DATASET ENTRIES ->
'''
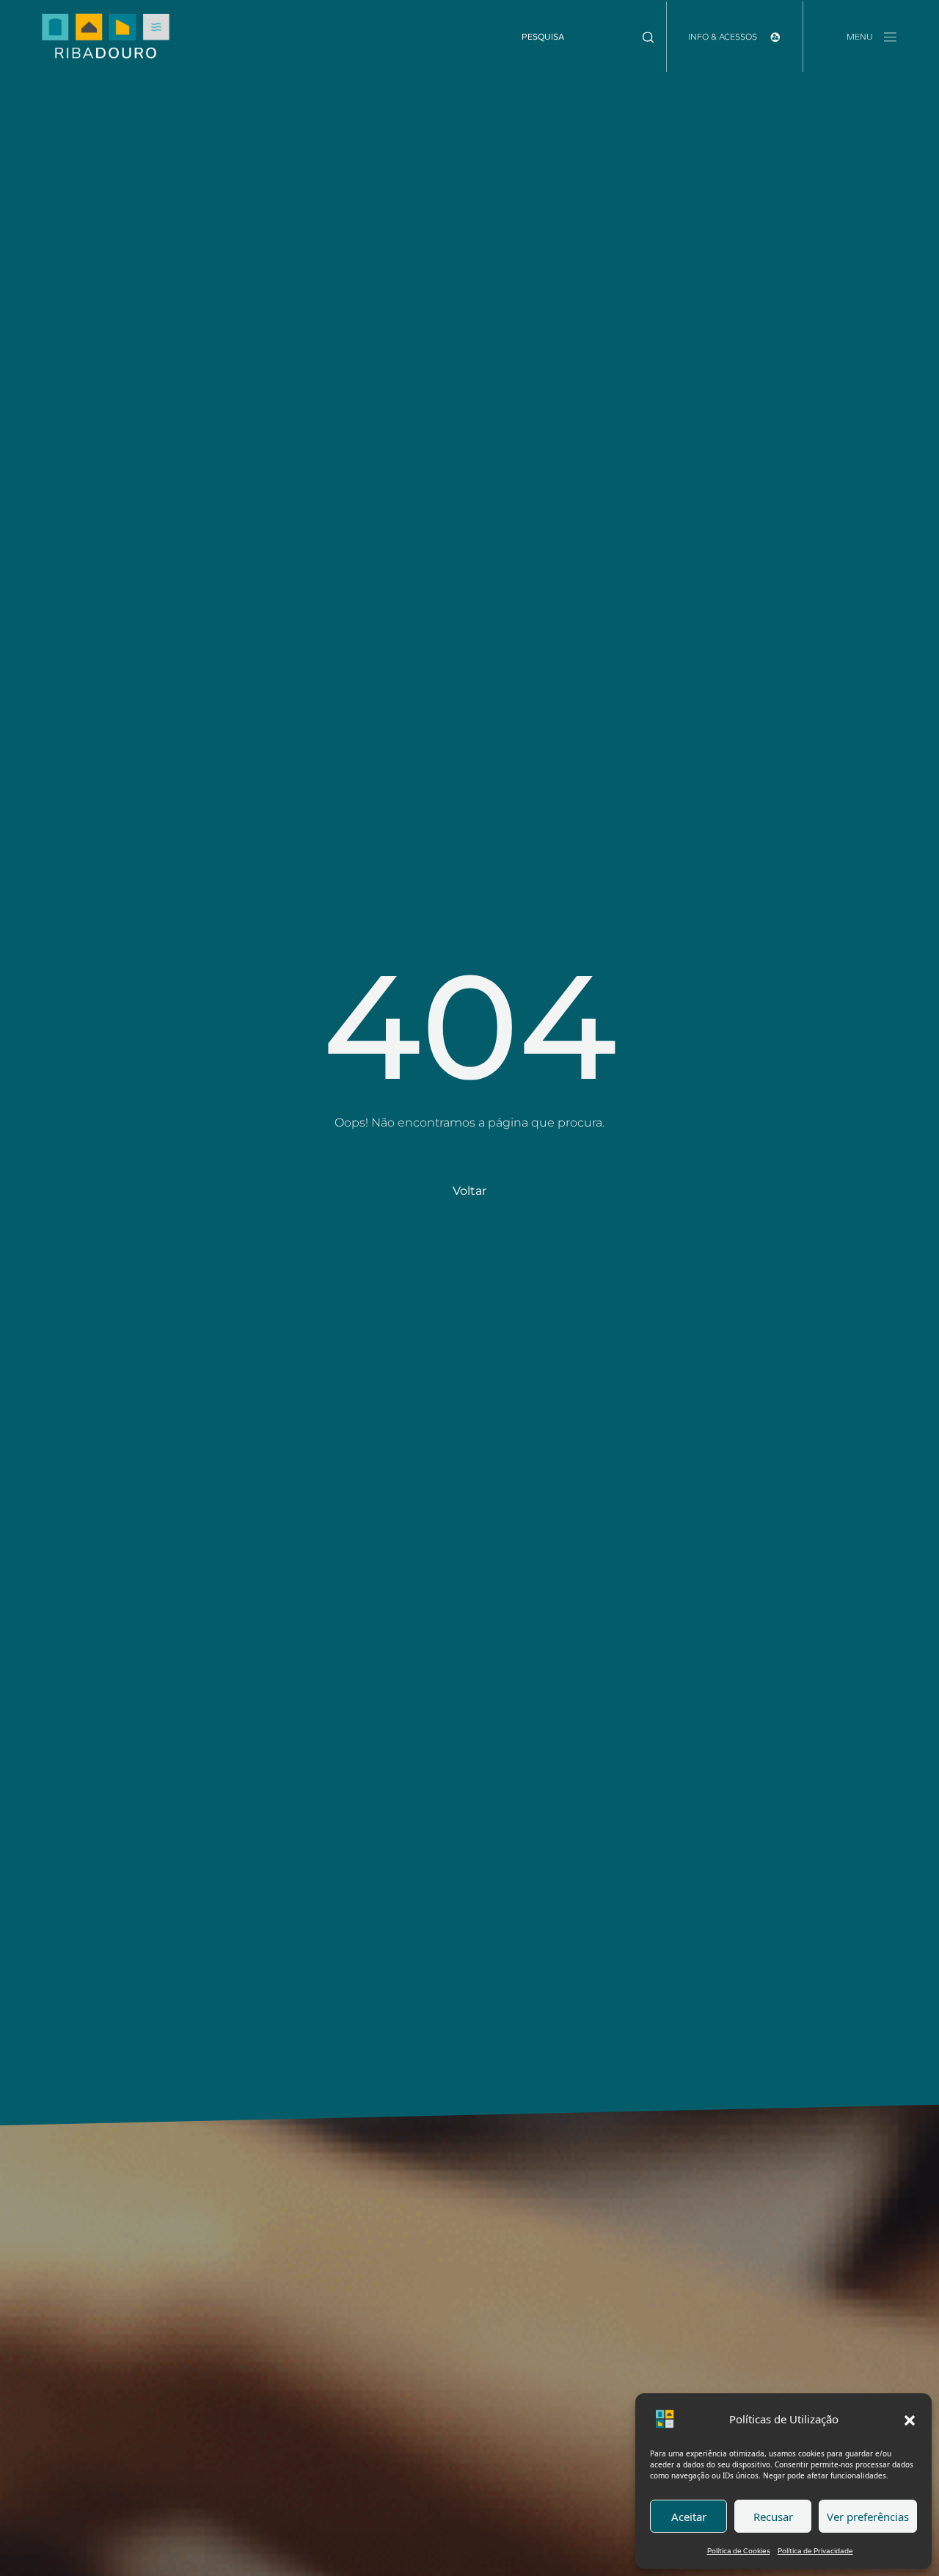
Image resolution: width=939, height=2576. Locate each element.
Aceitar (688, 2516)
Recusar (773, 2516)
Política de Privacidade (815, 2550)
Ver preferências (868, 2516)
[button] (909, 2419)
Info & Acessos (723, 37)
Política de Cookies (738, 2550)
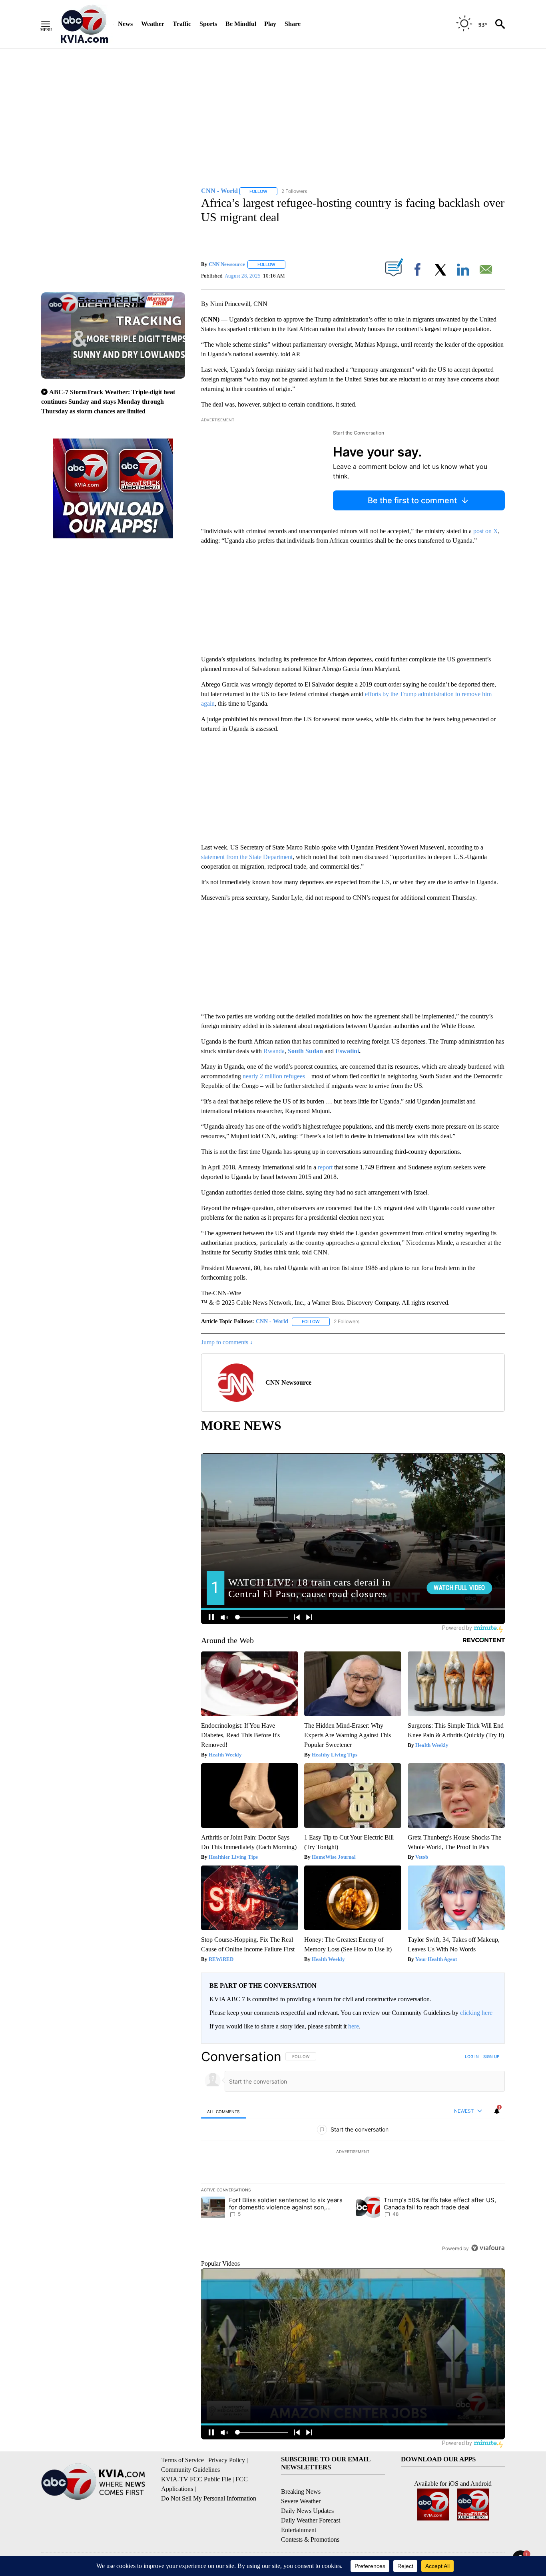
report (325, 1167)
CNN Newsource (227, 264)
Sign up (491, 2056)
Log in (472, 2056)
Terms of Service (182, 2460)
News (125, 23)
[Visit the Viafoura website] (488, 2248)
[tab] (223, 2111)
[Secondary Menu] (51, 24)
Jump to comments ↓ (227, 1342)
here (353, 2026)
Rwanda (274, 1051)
'''
TASK STATEMENT -> Verbatim copy, pictures excluded: output the lines from the first line of the records above through the line containing "Log in (472, 2056)".

OUTPUT OF THE TASK ->
Image resolution: width=939, height=2576. Locate each element.
Aceitar (688, 2516)
Recusar (773, 2516)
Política de Privacidade (815, 2550)
Ver preferências (868, 2516)
[button] (909, 2419)
Info & Acessos (723, 37)
Política de Cookies (738, 2550)
report (325, 1167)
CNN Newsource (227, 264)
Sign up (491, 2056)
Log in (472, 2056)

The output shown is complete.